Spätestens seit dem Höhlengleichnis als eine der möglichen Metaphern und Sichtweisen der Erkenntnistheorie ist klar, dass es “die Wirklichkeit” nicht gibt.
Und das hier befürwortet wird, gewissermaßen aus “guten Gründen”, den anderen Teil des Meinungsspektrums am besten weg zu lassen ist erstens für mich befremdlich und zweitens Wasser auf die Mühlen derer, die eh schon sehr medienkritisch unterwegs sind. Oder ich habe die Aussage falsch interpretiert, das will ich nicht ausschließen.

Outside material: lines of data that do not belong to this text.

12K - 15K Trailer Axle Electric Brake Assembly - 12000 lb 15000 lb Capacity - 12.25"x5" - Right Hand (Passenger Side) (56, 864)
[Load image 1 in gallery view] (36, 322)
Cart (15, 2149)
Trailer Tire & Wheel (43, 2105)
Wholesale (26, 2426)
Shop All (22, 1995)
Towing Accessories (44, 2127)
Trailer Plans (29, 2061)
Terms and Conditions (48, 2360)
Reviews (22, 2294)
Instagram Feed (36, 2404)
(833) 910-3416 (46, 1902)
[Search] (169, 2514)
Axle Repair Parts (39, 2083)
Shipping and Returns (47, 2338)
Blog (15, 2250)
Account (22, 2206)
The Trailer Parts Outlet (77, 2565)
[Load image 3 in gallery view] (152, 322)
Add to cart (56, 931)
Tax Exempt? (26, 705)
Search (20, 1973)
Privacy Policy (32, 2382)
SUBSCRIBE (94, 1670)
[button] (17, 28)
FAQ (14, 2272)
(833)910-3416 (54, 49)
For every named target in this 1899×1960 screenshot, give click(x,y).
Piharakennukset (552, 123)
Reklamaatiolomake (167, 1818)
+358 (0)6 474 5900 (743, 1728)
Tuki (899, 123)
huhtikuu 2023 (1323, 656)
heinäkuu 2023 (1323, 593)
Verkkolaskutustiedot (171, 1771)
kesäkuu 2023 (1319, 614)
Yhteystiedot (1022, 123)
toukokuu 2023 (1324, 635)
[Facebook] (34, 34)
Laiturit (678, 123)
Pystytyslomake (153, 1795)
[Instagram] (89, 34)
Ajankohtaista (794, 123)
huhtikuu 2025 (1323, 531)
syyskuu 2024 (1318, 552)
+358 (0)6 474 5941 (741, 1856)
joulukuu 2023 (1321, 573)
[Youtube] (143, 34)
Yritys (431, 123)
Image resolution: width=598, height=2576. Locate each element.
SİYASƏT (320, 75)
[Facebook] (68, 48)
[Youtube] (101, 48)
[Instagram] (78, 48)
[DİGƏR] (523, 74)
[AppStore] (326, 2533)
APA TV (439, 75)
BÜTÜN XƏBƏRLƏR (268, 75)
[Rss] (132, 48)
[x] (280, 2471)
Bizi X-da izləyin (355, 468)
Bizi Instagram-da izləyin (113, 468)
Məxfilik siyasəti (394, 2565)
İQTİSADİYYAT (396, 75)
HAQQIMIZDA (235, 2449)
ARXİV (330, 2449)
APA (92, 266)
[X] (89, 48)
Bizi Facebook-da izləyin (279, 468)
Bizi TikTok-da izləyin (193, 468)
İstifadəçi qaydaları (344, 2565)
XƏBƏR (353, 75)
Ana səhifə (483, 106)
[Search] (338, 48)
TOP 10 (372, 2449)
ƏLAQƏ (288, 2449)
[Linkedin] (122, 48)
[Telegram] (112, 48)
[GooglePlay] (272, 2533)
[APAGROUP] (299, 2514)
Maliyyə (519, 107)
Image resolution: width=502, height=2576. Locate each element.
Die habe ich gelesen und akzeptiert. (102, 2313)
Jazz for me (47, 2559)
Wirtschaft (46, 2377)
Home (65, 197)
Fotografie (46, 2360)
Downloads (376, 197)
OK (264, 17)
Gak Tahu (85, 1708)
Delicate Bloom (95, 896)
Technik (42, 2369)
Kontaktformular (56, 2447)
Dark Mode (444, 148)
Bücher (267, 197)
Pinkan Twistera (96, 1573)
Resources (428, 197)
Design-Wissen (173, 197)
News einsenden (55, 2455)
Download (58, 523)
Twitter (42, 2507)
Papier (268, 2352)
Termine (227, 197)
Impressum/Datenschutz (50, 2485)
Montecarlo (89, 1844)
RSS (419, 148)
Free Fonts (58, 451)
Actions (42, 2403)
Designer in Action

Um beim bemühten Beispiel zu bleiben: mit Radwegen im kommunalen Klimanotstandsgebiet Leipzig werden wir den Klimawandel nicht aufhalten. Die Wirkung ist so gering, dass es nicht mal ein Puzzleteil ergibt. Es gibt andere gute Gründe für Radwege, und die kann man ja auch gern ins Spiel bringen. Aber das Wegsehen, Abschalten, nicht hören wollen so vieler, erschreckend vieler Leute, das hat zwar auch mit dem Aufmerksamkeitsmechanismus der Medien zu tun, so wie er hier gut beschrieben ist, aber auch mit dem parallelen Senden der gewünschten, “guten” Sichtweise über Sender und Medien hinweg. Wenn dann wenige Alternativen wie Dieter Nuhr aus der gleichen, guten, Ecke bekämpft und runter gemacht werden, wird das Gefühl der Abschalter nicht besser.

Wie sehen das Andere? Hat noch jemand den Eindruck, dass man zwischen einer Tagesschau von vor der Wende und einer Heutigen viele Unterschiede feststellen kann, was die “Haltungsnoten” angeht?
Kommen wir wieder in eine Zeit des Biedermeier, wo die Leute sich ins Private und “mal wieder ans Meer” Deutschschnulzen verkriechen?
“Warum lesen Sie denn das alles, wenn es Sie so aufregt?” fragte mich kürzlich die Psychologin. Aber ist Wegschauen von all dem alarmistischen Irrsinn die (tragende) Alternative?